[Collected data]
___
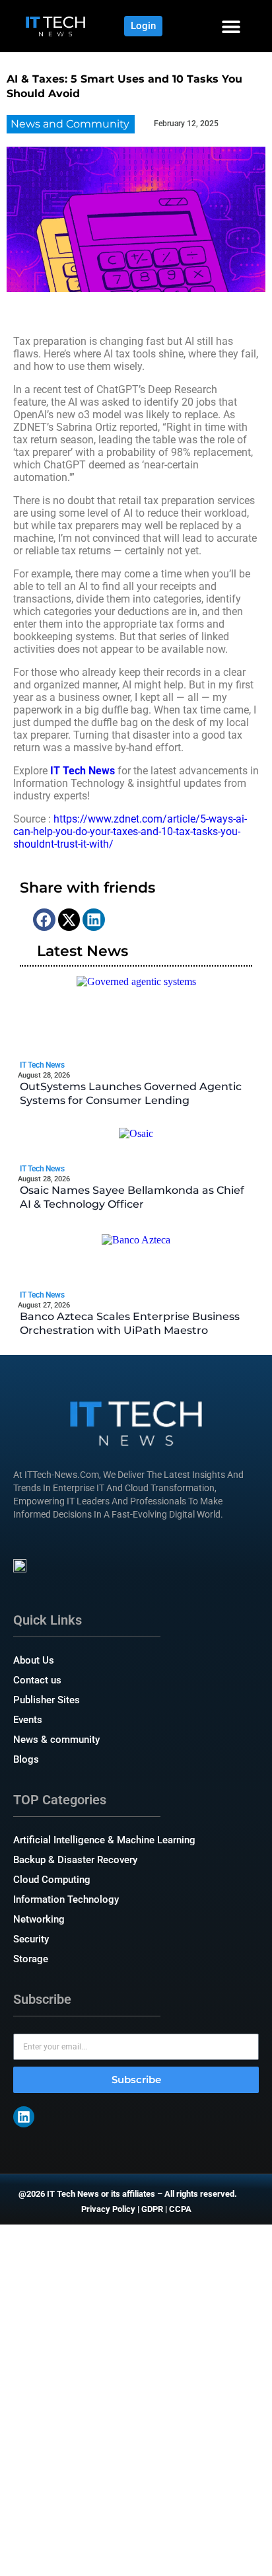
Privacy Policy (108, 2209)
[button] (231, 26)
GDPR (152, 2209)
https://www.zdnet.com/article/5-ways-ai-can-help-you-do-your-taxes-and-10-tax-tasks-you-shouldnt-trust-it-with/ (130, 831)
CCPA (180, 2209)
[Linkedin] (23, 2116)
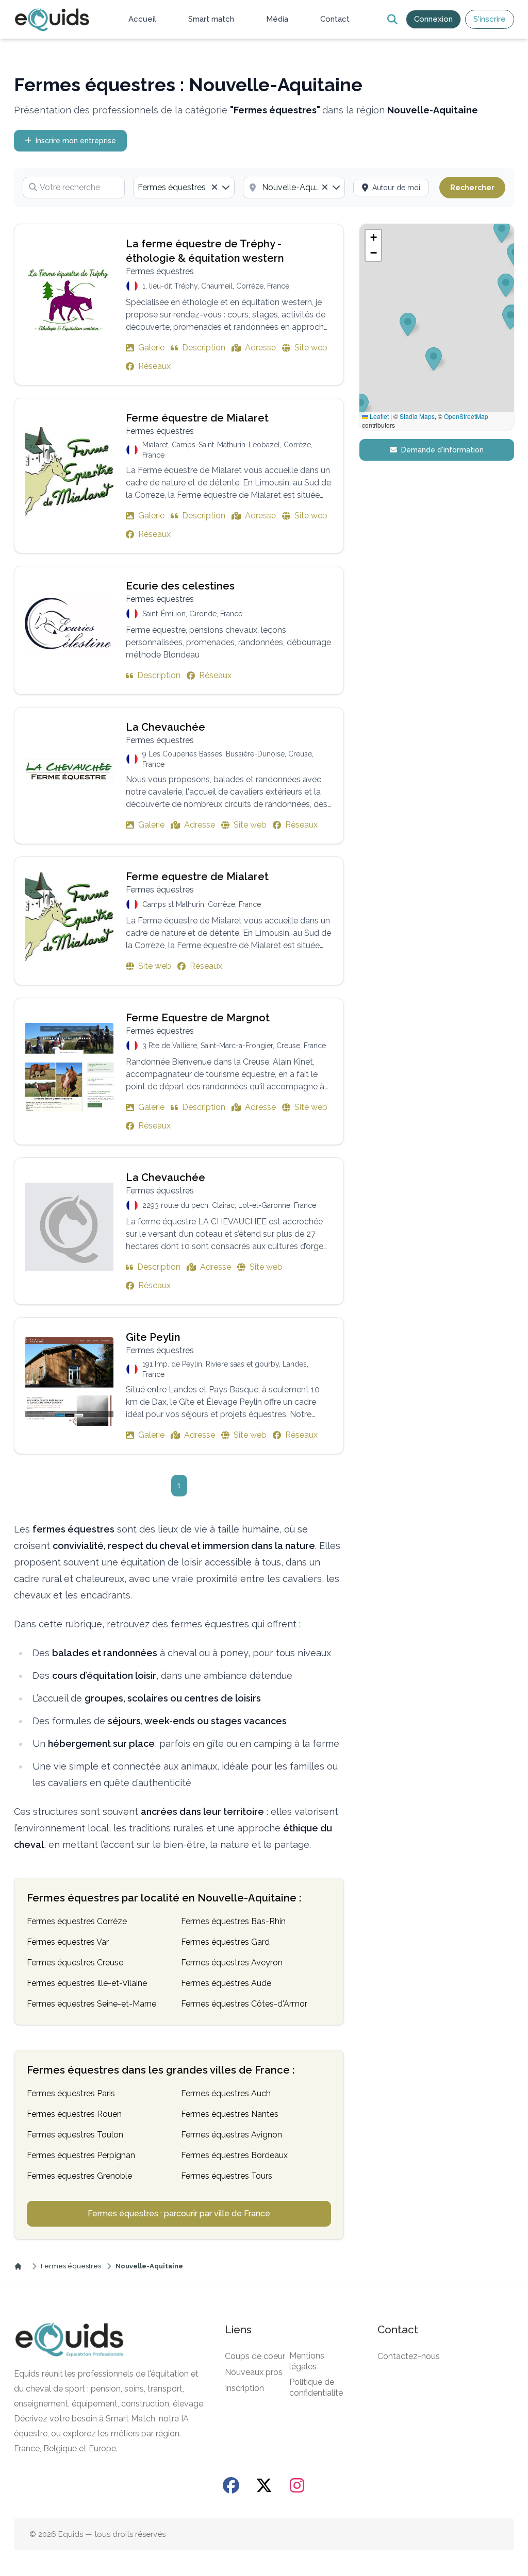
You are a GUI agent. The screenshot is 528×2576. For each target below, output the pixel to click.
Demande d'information (442, 450)
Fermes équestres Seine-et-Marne (91, 2004)
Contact (335, 19)
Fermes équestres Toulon (75, 2135)
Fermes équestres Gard (225, 1942)
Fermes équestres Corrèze (77, 1921)
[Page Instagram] (297, 2485)
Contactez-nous (408, 2356)
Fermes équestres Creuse (75, 1962)
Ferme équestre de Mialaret (197, 418)
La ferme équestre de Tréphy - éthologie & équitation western (205, 251)
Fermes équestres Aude (226, 1983)
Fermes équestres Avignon (231, 2135)
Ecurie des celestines (180, 586)
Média (277, 19)
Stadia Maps (417, 416)
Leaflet (378, 416)
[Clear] (214, 187)
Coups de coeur (255, 2356)
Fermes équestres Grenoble (79, 2176)
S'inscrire (489, 19)
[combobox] (184, 187)
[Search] (392, 19)
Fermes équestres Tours (226, 2176)
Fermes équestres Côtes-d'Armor (244, 2004)
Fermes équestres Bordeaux (234, 2155)
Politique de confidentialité (316, 2387)
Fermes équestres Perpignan (81, 2155)
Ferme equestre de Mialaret (197, 876)
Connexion (433, 19)
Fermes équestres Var (68, 1942)
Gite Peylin (153, 1337)
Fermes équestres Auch (226, 2093)
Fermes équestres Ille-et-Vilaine (87, 1983)
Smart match (211, 19)
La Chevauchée (165, 727)
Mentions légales (306, 2361)
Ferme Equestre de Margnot (198, 1018)
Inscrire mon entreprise (76, 141)
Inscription (244, 2388)
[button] (373, 237)
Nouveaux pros (254, 2372)
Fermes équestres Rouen (74, 2114)
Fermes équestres (71, 2266)
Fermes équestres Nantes (229, 2114)
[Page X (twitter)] (264, 2485)
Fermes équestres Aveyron (232, 1962)
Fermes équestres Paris (71, 2093)
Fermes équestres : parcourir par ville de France (179, 2213)
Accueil (142, 19)
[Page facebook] (231, 2485)
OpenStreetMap (466, 416)
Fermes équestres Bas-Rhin (233, 1921)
___
* **GOAL OF THE EXERCISE**:
Your answer should hold exactly the lines from the one containing "Inscrire mon entreprise (76, 141)" to the last line of the data, both included, and no others.

* **WORKED SOLUTION**:
Inscrire mon entreprise (76, 141)
Inscription (244, 2388)
[button] (373, 237)
Nouveaux pros (254, 2372)
Fermes équestres Rouen (74, 2114)
Fermes équestres (71, 2266)
Fermes équestres Nantes (229, 2114)
[Page X (twitter)] (264, 2485)
Fermes équestres Aveyron (232, 1962)
Fermes équestres Paris (71, 2093)
Fermes équestres : parcourir par ville de France (179, 2213)
Accueil (142, 19)
[Page facebook] (231, 2485)
OpenStreetMap (466, 416)
Fermes équestres Bas-Rhin (233, 1921)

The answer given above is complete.